The City phosphoresced before them.

“You want example? I give you. 1963. You want a dress. You take the IND downtown to Macy’s with your best friend whatsher”

“Carol.”

“Right. You find the dress, a beautiful dark mossy green, nu? Back home, out of the Macy’s bag, natural light, the color is shmutz. All a sudden, the Bronx looks like shmutz, a good place to run away from. You’re 19. Am I right? You want you want you want you want. To end racial discrimination. You want to help Negroes in the South, nu? You have this feeling, this funny feeling, you have lost something you never had. Never in your life did you have this thing and you lost it already. How can that be? But it’s true. Not like virginity. Virginity you had, you lost it, that was a want. That’s the summer you’re making up dirty words to songs and you’re singing Shut up and shove it up, remember?”

She did, and San Francisco seemed no closer.

“The loss of a thing you never had, that’s a different horse. You go to Mississippi to help Negroes. Did you help Negroes?”

“Little bit,” said Cathy.

“Little bit. A want. Which was right. On the other hand, did you find, did you discover in finding it, something you lost what you didn’t know you needed, what you never had?”

Yes, yes, yes.

“So we aren’t what we want, nu? We are what we find out later we needed. Turn off at Bryant.”

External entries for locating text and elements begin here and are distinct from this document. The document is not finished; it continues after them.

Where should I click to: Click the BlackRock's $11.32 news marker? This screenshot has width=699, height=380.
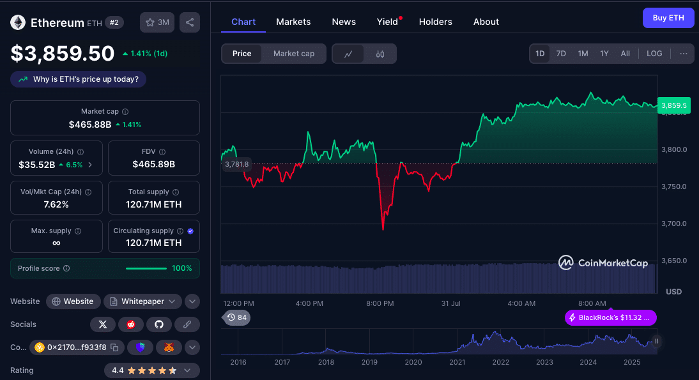point(610,317)
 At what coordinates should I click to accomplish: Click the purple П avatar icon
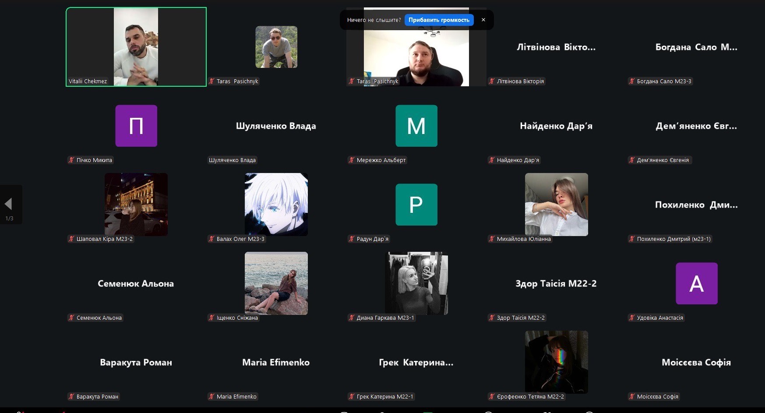click(x=136, y=126)
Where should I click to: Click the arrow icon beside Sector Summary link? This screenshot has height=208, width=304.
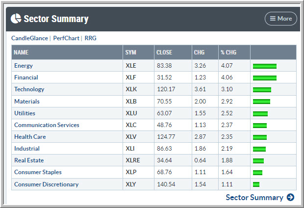point(290,197)
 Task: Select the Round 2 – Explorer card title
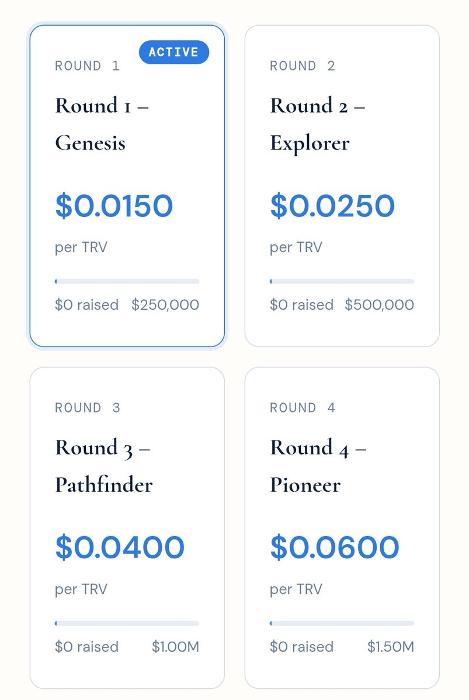[318, 124]
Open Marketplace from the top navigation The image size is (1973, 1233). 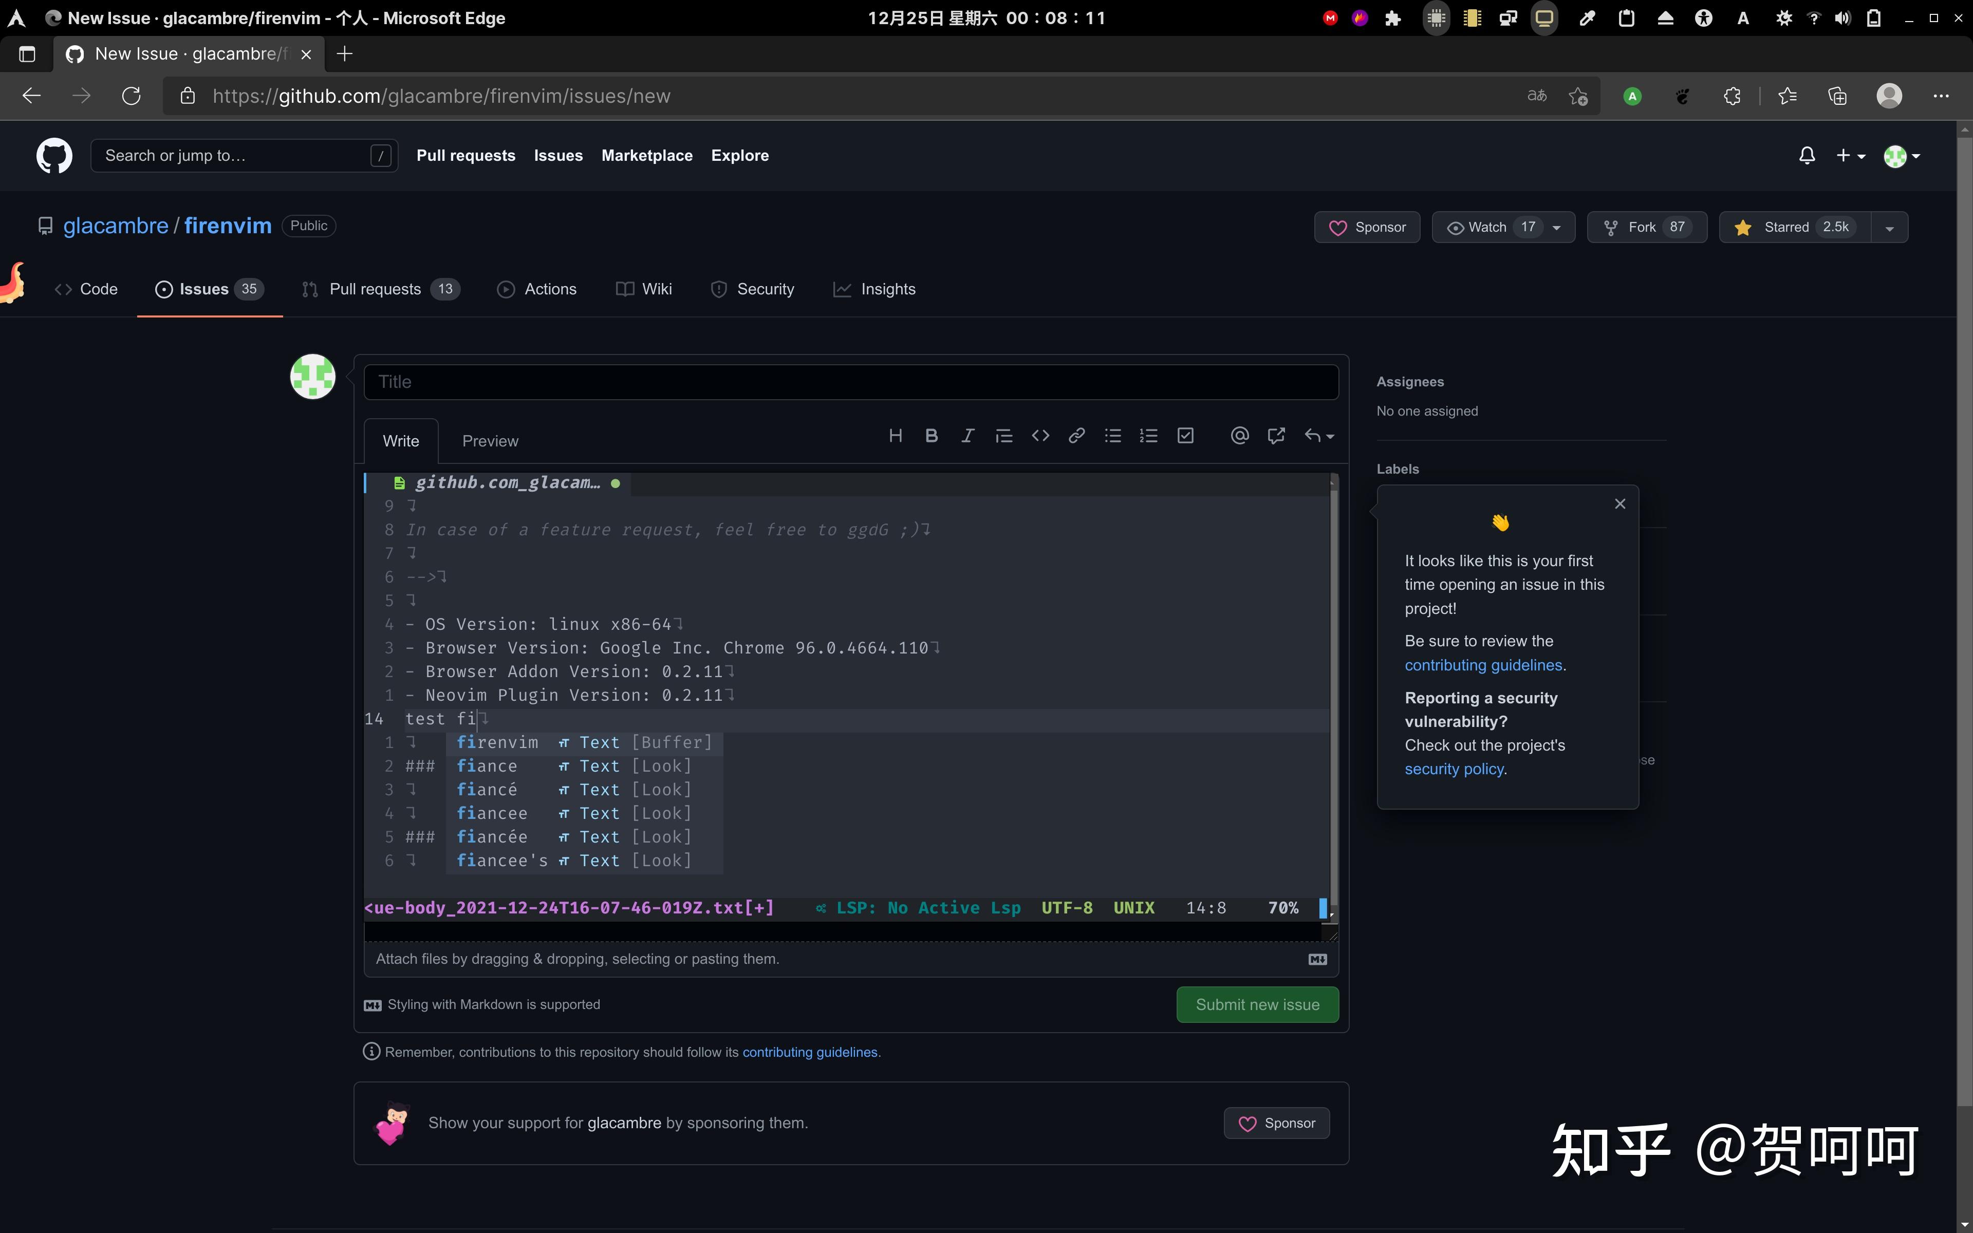647,155
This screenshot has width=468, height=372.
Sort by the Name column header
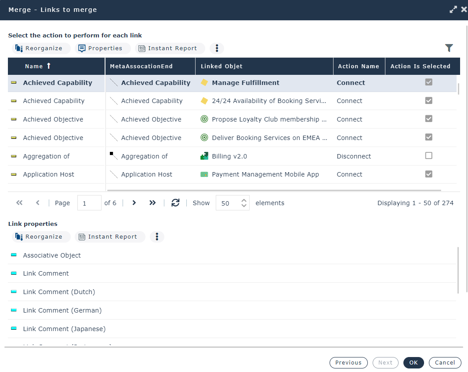point(34,66)
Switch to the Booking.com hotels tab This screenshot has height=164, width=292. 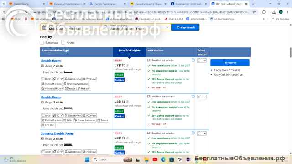(188, 4)
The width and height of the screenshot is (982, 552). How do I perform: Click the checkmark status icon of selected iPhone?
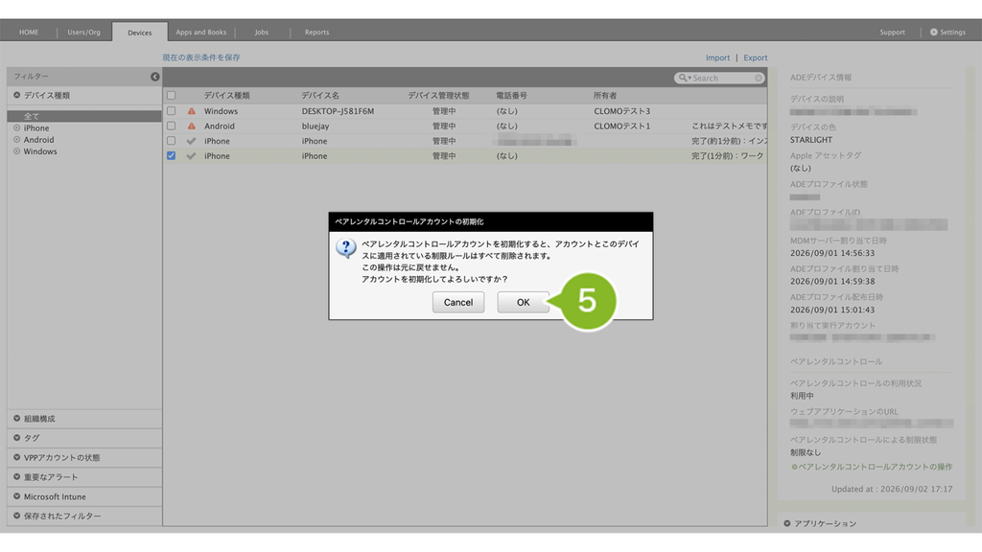tap(192, 156)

The billboard said Dean Martin would soon appear at the Sands in Vegas. They were on Bryant Street, the passenger door opened.

“Wait,” said Cathy.

“Advice I am not offering,” said the troll. “Don’t get greedy.”


a loss

A week later, at the apogee of summer, Cathy, having sucked Jimmy’s cock to a glowing fever, lay back and raised her legs, displaying upon her upper thighs an array of thumb and fingerprints put there by a man not Jimmy. Jimmy’s cock demanded he do what he was about to do, then ask. After, he rolled on his side and inquired with astonished grace as to who might have left those fierce prints on her beautiful legs.

No one was as surprised as she.

“DC,” she said.

No one was as surprised as Jimmy to say, “I don’t have a right to be outraged, do I?”

No one was as surprised as both to find themselves agreeing to separate “for a while” from the person each loved more than anyone — the other — over so surprisingly inevitable and mutual an event.

Meshugge, that’s what everybody said.